Server Monitoring Alerts
To keep a system, and your business, up and running, every sysadmin should be alerted of system issues as soon as they occur. A successful server monitoring implementation leads to a system that is functionally stable and efficient.
Setting up a system with too little alerts can cause you potential troubles, so can a system with too many alerts.
Prioritising is the key. Separate issues that need to be dealt with immediately after they occur from those that can wait a bit. We recommend you to keep it simple and classify each alert as low, medium and high priority. Obviously, the urgency and impact of each incident would depend on the nature of your business.
A detection method represents defining an event for an alert to be triggered. It might be a threshold - when a certain value has been exceeded (e.g. a threshold for CPU usage would be < 90% for 15 mins) or an anomalous rate of change occurs (throughput drops from 4 Gbps to 2 Gbps).

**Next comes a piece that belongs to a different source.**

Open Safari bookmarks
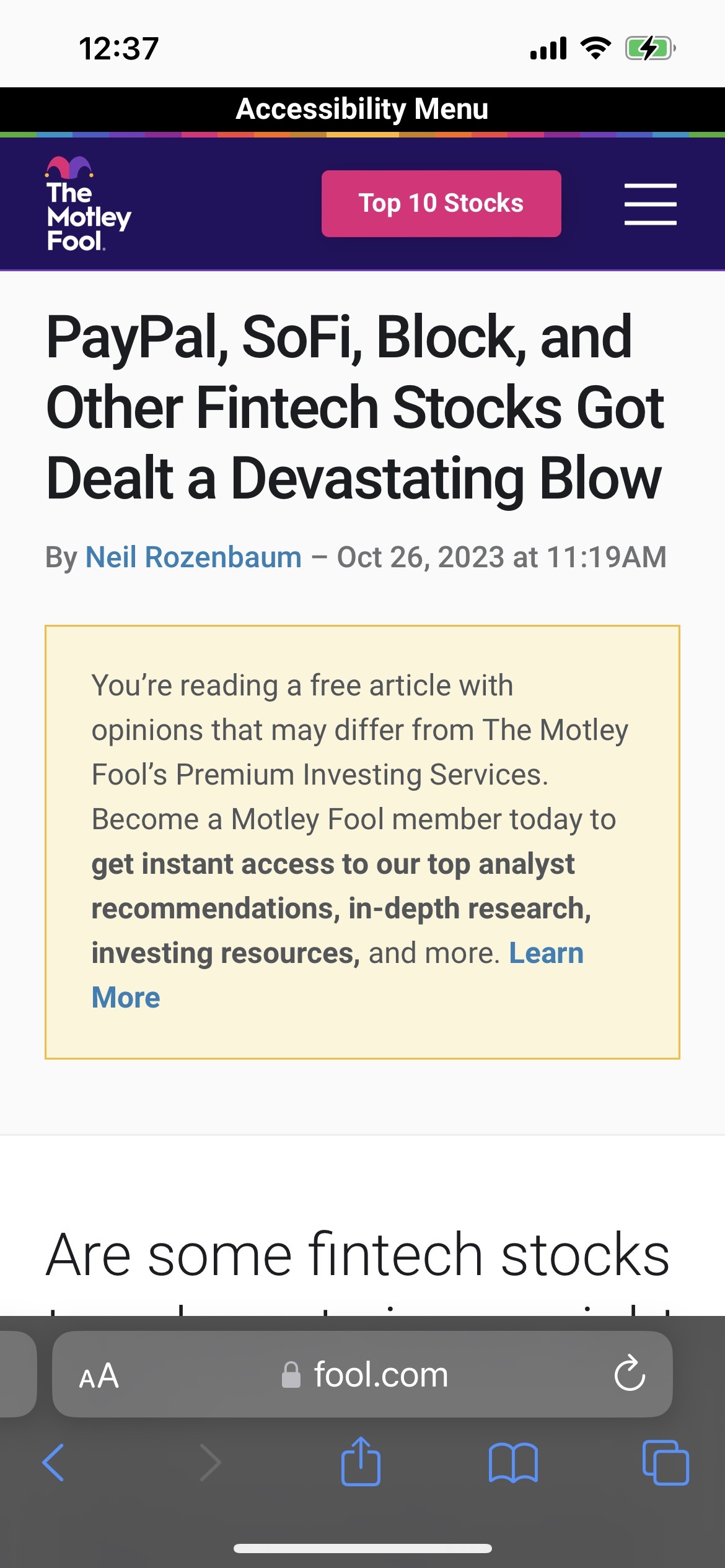Screen dimensions: 725x1568 (513, 1463)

Setting the right sensors and triggering events is crucial in situations when you feel overwhelmed with incidents, otherwise it could easily happen that you overlook or underestimate an important alarm. Ignoring alerts may cause server downtimes which can cost your company lost revenue, penalties for not meeting SLA and hours of worktime. Especially harmful are downtimes for businesses generating their revenue online.

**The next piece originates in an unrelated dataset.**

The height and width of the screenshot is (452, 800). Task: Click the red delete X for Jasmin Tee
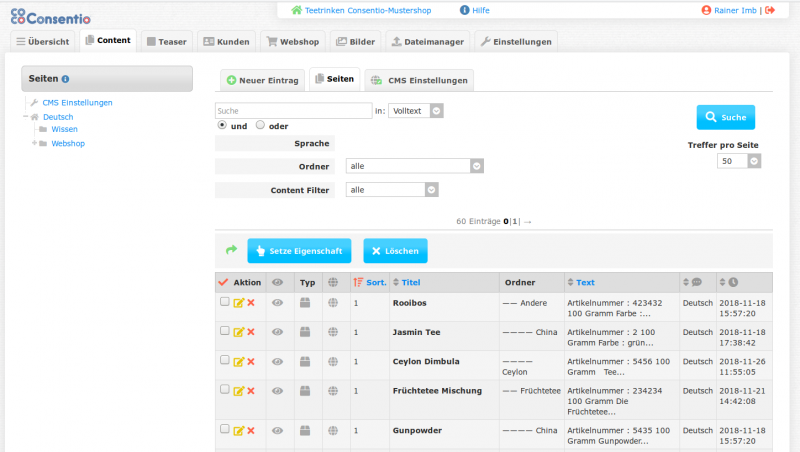pos(251,332)
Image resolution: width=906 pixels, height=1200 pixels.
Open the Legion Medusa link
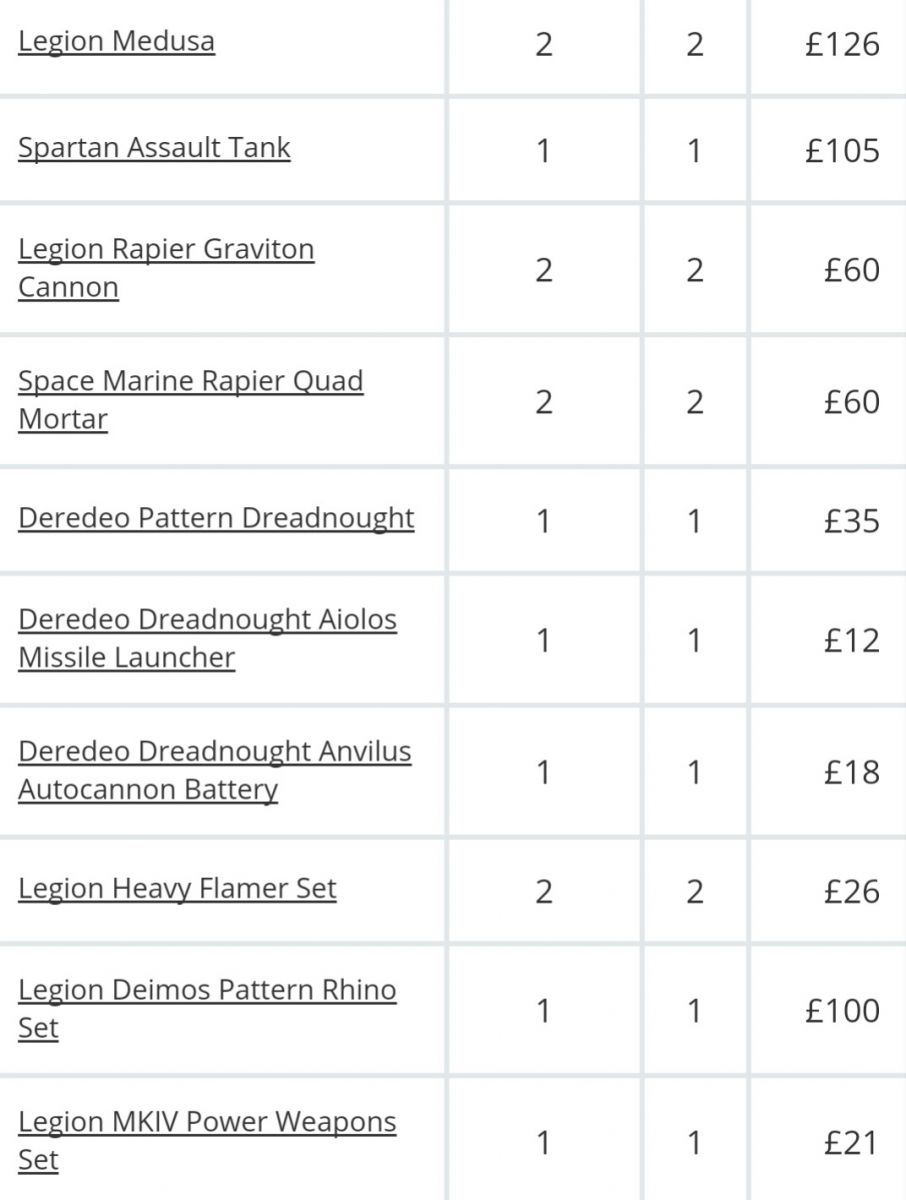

Server Monitoring Software
Prior to choosing any server monitoring tool, make sure you know exactly what server metrics you need to monitor (don’t forget to check your server for unexpected processes though :) ) and how are you going to monitor them.
Monitoring tools can be free or commercial, built on open-source, proprietary and SaaS basis. The decision which server monitoring tool to choose should also be based on how many servers you are going to manage.
SaaS tools are best suited for hosting or dedicated server providers and IaaS businesses offering monitoring tools to their clients. A highly flexible monitoring option for sysadmins who don’t put a priority on support and call for a customised solution could be an open-source monitoring tool. Proprietary tools unlike open source tools lack an active community.
Some of the most popular server monitoring tools are Acronis, LogicMonitor, New Relic, Collectd, Anturis, Datadog, Nagios, Icinga, Sensu, Zabbix, Cacti, Paessler, SolarWinds, ManageEngine.
Don’t get me wrong, this is not a comprehensive list of dos and don’ts while monitoring your server, but recommendations backed by our experience.
What our system administrators emphasize the most is that the notification system must be independent on the server in production, otherwise there is no way how to be notified about a downtime if both systems run on the same infrastructure. Make sure your server monitoring runs on a separate hardware to bypass the potentially affected system.
Every once in awhile, check if the alerting system along with its sensors work properly. Downtimes are unavoidable. Your monitoring needs to be put under scrutiny especially after a migration or maintenance.
Use alerts for monitoring, graphs for analysing issues and an overall trend and log files for whenever there is a need to dig deeper into the raw data, and to find the root of a problem.